Two point-charges $q_1$ and $q_2$ separated a distance d will exert a force on each other of a magnitude given by the Coulomb's formula

$\displaystyle F=\frac{k\ q_1\ q_2}{r^2}$

Where k is the proportional constant of value

$k=9*10^9\ N.m^2/c^2$

The diagram provided in the question shows four identical charges (let's assume their value is Q) separated by identical distance (of value d).

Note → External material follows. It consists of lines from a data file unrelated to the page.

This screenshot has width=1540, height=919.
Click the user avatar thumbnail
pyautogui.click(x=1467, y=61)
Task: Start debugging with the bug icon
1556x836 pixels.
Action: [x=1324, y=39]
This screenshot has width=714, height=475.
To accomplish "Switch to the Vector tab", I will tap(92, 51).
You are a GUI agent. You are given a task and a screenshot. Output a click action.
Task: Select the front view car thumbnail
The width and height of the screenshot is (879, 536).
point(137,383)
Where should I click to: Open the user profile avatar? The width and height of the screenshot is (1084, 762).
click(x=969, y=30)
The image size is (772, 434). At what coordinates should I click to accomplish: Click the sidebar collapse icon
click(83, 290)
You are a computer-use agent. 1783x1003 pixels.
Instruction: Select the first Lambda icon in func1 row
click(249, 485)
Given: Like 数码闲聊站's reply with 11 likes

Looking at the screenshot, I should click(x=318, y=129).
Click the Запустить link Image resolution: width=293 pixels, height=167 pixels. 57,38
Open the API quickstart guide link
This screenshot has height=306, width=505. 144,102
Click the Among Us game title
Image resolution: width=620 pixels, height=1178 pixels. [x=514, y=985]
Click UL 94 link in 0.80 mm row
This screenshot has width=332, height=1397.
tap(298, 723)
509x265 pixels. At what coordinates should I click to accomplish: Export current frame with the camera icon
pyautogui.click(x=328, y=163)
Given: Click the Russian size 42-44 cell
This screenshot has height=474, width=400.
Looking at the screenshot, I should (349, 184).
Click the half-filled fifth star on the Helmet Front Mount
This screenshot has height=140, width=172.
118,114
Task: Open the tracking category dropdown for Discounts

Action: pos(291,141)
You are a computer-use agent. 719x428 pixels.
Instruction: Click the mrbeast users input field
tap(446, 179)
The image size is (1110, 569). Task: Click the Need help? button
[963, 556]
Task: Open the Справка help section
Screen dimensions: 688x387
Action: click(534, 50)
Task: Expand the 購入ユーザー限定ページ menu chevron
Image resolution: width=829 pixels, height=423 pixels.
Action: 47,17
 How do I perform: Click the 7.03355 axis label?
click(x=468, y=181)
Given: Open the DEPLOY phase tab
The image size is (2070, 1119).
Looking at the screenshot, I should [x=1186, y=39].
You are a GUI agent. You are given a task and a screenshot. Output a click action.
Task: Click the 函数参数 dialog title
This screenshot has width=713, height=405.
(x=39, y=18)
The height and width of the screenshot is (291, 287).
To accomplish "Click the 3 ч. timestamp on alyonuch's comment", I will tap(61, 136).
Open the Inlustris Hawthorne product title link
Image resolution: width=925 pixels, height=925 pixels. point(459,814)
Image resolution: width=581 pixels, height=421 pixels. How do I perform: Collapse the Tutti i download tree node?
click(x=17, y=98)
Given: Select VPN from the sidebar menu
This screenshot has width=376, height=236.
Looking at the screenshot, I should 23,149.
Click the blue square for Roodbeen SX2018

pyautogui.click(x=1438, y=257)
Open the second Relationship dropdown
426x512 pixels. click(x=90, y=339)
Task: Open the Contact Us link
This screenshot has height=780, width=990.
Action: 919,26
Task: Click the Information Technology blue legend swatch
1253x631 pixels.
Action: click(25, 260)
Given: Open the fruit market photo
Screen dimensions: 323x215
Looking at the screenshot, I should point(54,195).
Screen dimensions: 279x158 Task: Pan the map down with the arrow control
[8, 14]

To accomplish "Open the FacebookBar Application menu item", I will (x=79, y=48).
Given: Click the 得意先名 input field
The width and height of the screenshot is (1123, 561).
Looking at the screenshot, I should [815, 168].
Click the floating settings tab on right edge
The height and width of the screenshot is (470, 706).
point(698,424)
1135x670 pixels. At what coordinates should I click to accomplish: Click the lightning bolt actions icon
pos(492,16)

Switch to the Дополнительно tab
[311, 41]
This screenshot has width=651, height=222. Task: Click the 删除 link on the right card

The force between the charges next to others is

$\displaystyle F_1=\frac{k\ Q\ Q}{d^2}$

$\displaystyle F_1=\frac{k\ Q^2}{d^2}$

The force between charges separated 2d is

$\displaystyle F_2=\frac{k\ Q^2}{(2d)^2}$

$\displaystyle F_2=\frac{k\ Q^2}{4d^2}$

And the force between the charges A and D is

$\displaystyle F_3=\frac{k\ Q^2}{(3d)^2}$

$\displaystyle F_3=\frac{k\ Q^2}{9d^2}$

Now, let's analyze each charge and the force applied to them by the others

Let's recall equally signed charges repel each other and differently signed charges attrach each other

Charge A. It receives force to the left from B and C and to the right from D

$\displaystyle F_A=-F_1-F_2+F_3=-\frac{k\ Q^2}{d^2}-\frac{k\ Q^2}{4d^2}+\frac{k\ Q^2}{9d^2}$

$\displaystyle F_A=\frac{k\ Q^2}{d^2}(-1-\frac{1}{4}+\frac{1}{9})$

$\displaystyle F_A=-\frac{41}{36}F_1$

Charge B. It receives force to the right from A and D and to the left from C

$\displaystyle F_B=F_1-F_1+F_2=\frac{k\ Q^2}{d^2}-\frac{k\ Q^2}{d^2}+\frac{k\ Q^2}{4d^2}$

$\displaystyle F_B=\frac{1}{4}F_1$

Charge C. It receives forces to the right from all charges.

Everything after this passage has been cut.